Extract:
##############################

A surprisingly common mistake that many people make is attempting to get into BT without mastering recursion. This is a mistake for two reasons-

Recursion Forms the basis of Backtracking. Not understanding recursive thinking will significantly slow down your backtracking journey. If you master recursion, you don’t even really need to specifically worry about backtracking (the jump from Recursion to BT is much smaller than you’d think).
Mastering recursion adds a whole dimension of skills that carry over to other problem types and opens up your mind to a whole new style of thinking.

Imo, you’re better off focusing 90% of your efforts on Recursion- and only 10% on BT (that 10% should be focused mainly on getting good at coding the solutions quickly + some optimizations). That is also the reason we have multiple deep dives on recursion and no dedicated article on backtracking. If you’re not confident in your recursion, I recommend studying our various articles on Recursion before worrying about BT. Shoot me a message through one of my socials if you want to know what precisely to pick.

Even the template that we will cover today is based heavily on the recursive function template, which is covered here. You can approach every recursive problem through the following steps-

Check for termination cases- The first thing you check in every recursive function is the termination/base cases. These cases are easy to implement so you can get them out of the way relatively quickly. And once you have gone through these, you need to worry about the recursive cases. Taking care of the base cases first also allows you to implement the recursive leap of faith, which we covered on this Technique Tuesday.

##############################

Dataset entries:
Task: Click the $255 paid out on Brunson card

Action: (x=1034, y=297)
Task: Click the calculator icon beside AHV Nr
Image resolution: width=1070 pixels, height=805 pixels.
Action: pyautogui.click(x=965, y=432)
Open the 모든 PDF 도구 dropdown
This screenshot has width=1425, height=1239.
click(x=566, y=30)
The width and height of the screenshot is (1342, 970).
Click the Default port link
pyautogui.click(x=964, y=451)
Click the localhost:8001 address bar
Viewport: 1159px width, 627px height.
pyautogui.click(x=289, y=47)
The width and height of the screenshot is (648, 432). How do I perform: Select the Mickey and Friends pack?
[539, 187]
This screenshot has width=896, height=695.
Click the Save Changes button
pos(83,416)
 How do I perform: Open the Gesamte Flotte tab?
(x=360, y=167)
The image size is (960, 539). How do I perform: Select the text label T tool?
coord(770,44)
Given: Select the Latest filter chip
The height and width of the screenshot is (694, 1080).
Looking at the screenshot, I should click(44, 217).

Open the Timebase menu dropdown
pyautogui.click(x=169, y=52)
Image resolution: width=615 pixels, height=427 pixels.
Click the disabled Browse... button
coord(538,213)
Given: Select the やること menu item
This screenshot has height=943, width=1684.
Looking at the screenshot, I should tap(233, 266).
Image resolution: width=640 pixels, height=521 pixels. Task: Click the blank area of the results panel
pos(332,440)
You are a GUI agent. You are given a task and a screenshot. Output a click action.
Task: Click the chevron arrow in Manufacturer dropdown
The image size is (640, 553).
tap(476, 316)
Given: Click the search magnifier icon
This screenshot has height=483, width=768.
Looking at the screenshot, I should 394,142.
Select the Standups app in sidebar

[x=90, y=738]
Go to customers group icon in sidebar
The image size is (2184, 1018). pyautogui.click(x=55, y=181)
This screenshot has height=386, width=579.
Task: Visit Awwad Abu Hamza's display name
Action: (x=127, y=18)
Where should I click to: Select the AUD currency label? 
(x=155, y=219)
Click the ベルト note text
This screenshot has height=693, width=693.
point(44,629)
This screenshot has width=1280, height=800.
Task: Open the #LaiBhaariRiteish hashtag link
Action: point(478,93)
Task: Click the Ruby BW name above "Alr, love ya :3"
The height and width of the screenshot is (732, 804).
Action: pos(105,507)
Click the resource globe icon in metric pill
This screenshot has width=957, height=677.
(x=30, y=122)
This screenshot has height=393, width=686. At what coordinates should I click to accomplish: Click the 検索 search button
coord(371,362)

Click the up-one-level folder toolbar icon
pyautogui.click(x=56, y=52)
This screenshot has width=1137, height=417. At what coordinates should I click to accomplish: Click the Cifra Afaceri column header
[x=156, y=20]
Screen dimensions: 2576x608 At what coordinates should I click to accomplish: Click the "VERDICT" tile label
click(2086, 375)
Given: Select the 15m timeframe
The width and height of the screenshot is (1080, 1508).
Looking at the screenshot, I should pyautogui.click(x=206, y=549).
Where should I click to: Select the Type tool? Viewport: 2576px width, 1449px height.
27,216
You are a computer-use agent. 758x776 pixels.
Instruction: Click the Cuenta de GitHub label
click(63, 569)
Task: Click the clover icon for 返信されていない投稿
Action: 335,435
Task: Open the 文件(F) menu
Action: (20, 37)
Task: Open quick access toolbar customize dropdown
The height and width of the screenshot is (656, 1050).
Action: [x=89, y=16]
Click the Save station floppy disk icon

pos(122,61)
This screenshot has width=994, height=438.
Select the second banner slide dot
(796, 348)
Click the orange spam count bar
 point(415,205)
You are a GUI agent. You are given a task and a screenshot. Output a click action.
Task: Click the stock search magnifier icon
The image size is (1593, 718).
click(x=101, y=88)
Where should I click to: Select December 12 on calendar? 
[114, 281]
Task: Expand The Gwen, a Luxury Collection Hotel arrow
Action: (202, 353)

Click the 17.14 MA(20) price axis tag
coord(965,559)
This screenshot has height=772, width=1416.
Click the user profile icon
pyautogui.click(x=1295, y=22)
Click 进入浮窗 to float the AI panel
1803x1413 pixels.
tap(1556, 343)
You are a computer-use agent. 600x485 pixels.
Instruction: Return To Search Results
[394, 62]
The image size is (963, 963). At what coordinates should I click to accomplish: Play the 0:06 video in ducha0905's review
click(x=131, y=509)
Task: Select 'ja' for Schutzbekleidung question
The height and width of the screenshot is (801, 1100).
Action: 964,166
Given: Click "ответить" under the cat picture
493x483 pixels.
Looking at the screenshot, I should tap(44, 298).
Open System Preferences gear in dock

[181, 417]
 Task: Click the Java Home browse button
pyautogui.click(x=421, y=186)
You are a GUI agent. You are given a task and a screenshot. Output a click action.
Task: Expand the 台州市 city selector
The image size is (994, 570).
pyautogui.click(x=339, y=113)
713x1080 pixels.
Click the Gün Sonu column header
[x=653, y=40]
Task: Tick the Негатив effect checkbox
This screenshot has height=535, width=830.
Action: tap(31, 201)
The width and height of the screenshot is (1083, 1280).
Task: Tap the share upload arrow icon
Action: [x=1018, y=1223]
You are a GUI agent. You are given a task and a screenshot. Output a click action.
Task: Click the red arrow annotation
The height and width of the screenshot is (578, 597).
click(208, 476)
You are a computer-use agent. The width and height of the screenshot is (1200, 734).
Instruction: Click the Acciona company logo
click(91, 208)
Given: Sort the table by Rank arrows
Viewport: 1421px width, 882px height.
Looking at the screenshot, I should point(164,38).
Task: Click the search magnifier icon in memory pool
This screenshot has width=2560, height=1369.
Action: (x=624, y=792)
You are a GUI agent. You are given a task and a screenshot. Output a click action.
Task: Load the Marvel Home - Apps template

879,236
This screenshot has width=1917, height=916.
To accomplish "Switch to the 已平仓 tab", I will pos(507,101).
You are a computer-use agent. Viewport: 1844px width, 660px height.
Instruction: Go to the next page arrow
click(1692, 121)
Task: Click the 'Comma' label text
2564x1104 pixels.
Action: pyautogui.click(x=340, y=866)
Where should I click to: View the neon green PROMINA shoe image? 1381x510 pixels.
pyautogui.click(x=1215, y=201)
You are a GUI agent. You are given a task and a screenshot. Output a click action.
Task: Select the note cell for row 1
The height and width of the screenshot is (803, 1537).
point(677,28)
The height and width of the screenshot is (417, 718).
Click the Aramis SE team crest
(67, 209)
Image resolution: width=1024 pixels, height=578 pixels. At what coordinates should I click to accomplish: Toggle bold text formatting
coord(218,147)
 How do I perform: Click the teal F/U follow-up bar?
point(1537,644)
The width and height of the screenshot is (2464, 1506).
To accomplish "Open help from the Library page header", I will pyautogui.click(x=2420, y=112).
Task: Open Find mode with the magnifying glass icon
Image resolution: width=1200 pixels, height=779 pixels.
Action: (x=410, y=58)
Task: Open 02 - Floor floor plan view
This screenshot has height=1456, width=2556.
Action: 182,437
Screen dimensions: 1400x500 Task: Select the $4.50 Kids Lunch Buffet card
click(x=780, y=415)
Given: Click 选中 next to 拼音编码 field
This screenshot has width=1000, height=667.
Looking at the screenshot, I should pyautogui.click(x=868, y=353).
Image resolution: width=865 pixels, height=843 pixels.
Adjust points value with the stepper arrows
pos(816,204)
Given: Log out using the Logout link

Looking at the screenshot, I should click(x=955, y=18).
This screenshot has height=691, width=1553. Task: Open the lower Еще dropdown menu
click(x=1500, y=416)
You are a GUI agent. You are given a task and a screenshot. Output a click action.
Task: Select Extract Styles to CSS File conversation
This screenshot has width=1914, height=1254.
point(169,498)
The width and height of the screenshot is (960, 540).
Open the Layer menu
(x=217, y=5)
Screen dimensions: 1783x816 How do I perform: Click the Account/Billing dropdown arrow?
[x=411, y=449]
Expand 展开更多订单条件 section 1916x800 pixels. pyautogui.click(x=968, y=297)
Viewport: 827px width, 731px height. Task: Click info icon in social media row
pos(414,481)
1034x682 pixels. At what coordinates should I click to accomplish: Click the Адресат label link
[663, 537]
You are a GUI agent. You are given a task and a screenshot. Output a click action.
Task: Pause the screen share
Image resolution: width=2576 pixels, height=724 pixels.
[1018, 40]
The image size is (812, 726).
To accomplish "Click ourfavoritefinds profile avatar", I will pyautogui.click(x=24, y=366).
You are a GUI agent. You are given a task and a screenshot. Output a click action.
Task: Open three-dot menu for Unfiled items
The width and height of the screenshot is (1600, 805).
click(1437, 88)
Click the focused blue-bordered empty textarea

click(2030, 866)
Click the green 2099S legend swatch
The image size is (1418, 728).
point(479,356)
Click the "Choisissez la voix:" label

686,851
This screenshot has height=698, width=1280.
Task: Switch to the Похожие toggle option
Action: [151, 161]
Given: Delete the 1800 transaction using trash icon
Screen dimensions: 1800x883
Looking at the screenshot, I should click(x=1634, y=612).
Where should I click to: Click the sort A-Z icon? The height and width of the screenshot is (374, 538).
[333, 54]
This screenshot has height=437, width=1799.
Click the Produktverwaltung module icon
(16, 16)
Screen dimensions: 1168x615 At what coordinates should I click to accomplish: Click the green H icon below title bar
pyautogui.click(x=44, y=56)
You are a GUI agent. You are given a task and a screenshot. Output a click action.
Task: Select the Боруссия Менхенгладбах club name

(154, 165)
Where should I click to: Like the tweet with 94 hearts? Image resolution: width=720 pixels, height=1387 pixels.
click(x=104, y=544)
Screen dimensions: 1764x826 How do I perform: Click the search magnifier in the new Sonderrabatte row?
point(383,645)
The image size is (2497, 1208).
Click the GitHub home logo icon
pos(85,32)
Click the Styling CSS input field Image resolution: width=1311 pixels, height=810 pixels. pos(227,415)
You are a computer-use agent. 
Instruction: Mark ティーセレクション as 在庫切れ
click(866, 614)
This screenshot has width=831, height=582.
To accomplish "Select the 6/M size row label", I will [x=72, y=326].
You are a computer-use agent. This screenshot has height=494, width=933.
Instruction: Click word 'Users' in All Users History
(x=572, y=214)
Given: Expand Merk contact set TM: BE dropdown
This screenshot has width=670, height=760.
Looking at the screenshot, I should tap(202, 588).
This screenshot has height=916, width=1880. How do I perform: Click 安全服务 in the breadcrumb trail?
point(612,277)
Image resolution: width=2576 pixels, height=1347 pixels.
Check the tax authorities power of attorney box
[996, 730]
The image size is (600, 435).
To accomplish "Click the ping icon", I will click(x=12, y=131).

##############################

Tasks:
a: Summarize the passage on recursion and backtracking in two sentences.
b: Extend the passage on recursion and backtracking from its final sentence.

Answer list:
a: Trying to learn backtracking without first mastering recursion is a common mistake, because recursion forms the basis of backtracking and its skills carry over to other problem types. The author advises putting 90% of the effort into recursion and 10% into backtracking, and says the template covered here starts with the recursive function step of checking termination or base cases first.

b:
Do the processing- This is generally associated with the outcome that we are expected to produce. For backtracking, you want to mark your current state as visited, which will help with with pruning and optimizations.
Move on to the recursive case- Notice how long we took to get here. We have eliminated a lot of the other moving parts so that we can focus on the recursion itself. You can now call the recursive function on all the variants you must deal with.
Reset side effects—Sometimes, you make changes to your code or states that you want to undo. This might involve resetting global variables. People often overlook this, leading to unexpected bugs, especially in Backtracking.

Let’s build on this and explore the backtracking-specific refinements. To do so, it’s helpful to understand some theoretical ideas about backtracking.

Step 1: Theoretical Foundations for Backtracking

1.1 Main Ideas

Aside from recursion, the key concepts in backtracking include:

State Space Tree: The process of backtracking can be visualized using a state space tree where each node represents a state of the solution.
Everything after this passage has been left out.